Blog 1: Oozie workflow - hdfs and email actions
Blog 2: Oozie workflow - hdfs, email and hive actions
Blog 3: Oozie workflow - sqoop action (Hive-mysql; sqoop export)
Blog 4: Oozie workflow - java map-reduce (new API) action
Blog 5: Oozie workflow - streaming map-reduce (python) action
Blog 6: Oozie workflow - java main action
Blog 7: Oozie workflow - Pig action
Blog 8: Oozie sub-workflow
Blog 9a: Oozie coordinator job - time-triggered sub-workflow, fork-join control and decision control
Blog 9b: Oozie coordinator jobs - file triggered
Blog 9c: Oozie coordinator jobs - dataset availability triggered
Blog 10: Oozie bundle jobs
Blog 11a: Oozie Java API for interfacing with oozie workflows
Blog 11b: Oozie Web Service API for interfacing with oozie workflows
Your thoughts/updates:
If you want to share your thoughts/updates, email me at airawat.blog@gmail.com.
1.0. About Apache Oozie
1.0.1. What is Apache Oozie?
It is an extensible, scalable, and data-aware service to orchestrate Hadoop jobs, manage job dependencies, and execute jobs based on event triggers such as time and data availability.There are three types of jobs in Oozie:
1. Oozie workflow jobs
DAGS of actions which are jobs such as shell scripts, MapReduce, Sqoop, Streaming, Pipes, Pig, Hive etc.
2. Oozie coordinator jobs
Invoke Oozie workflow jobs based on specified event triggers - date/time, data availability.
3. Oozie bundle jobs
Related oozie coordinator jobs managed as a single job
- An Oozie bundle job can have one to many coordinator jobs
- An Oozie coordinator job can have one to many workflow jobs
- An Oozie workflow can have one to many actions
- An Oozie workflow can have zero to many sub-workflows
1.0.2. Glossary of Oozie terminology
(From Apache Oozie documentation)Action
An execution/computation task (Map-Reduce job, Pig job, a shell command). It can also be referred as task or 'action node'.
Workflow
A collection of actions arranged in a control dependency DAG (Direct Acyclic Graph). "control dependency" from one action to another means that the second action can't run until the first action has completed.
Workflow Definition
A programmatic description of a workflow that can be executed.

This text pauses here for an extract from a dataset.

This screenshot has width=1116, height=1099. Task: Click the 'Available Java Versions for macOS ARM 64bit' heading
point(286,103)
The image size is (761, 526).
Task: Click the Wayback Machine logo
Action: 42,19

Workflow Definition Language
The language used to define a Workflow Definition.
Workflow Job
An executable instance of a workflow definition.
Workflow Engine
A system that executes workflows jobs. It can also be referred as a DAG engine.
1.0.3. Oozie Architecture
Oozie is a Java Web-Application that runs in a Java servlet-container (Tomcat) and uses a database to store:1. Definitions of Oozie jobs - workflow/coordinator/bundle
2. Currently running workflow instances, including instance states and variables
Oozie works with HSQL, Derby, MySQL, Oracle or PostgreSQL databases. By default, Oozie is configured to use Embedded Derby. Oozie bundles the JDBC drivers for HSQL, Embedded Derby and PostgreSQL.
For information about the different kinds of configuration such as User authentication, logging etc, refer:
http://oozie.apache.org/docs/3.3.0/AG_Install.html#Oozie_Configuration
This diagram is from a Yahoo deck on Oozie..
2.0. Oozie Workflow
2.0.1 What is an Oozie workflow?
An Oozie workflow is a DAG of hadoop computation/processing tasks (referred to as "actions") and flow "controls" to coordinate the tasks and manage dependencies of actions and their results.2.01.1. Actions:
Oozie workflow actions start jobs on remote nodes, and upon completion of the same, the processes executing the jobs callback Oozie and notify completion in response to which Oozie will start the next action. Actions can be hadoop fs , ssh, map reduce, hive, pig, sqoop, distcp, http, email commands or custom actions.
2.0.1.2. Controls:
Controls manage the execution path of actions and include start, fork, join, decision and end.
2.0.1.3. Parameterizing actions and decisions:
Actions and decisions can be parameterized with job properties, actions output (i.e. Hadoop counters) and file information (file exists, file size, etc). Formal parameters are expressed in the workflow definition as ${VAR} variables.
2.0.1.4. Workflow application:
A workflow application is an instance of a workflow, and is essentially a zip file containing everything needed to execute the actions within the workflows - the workflow definition (an XML file), JARs for Map/Reduce jobs, shells for streaming Map/Reduce jobs, native libraries, Hive/Pig/Sqoop scripts, files for distributed cache and other resource files.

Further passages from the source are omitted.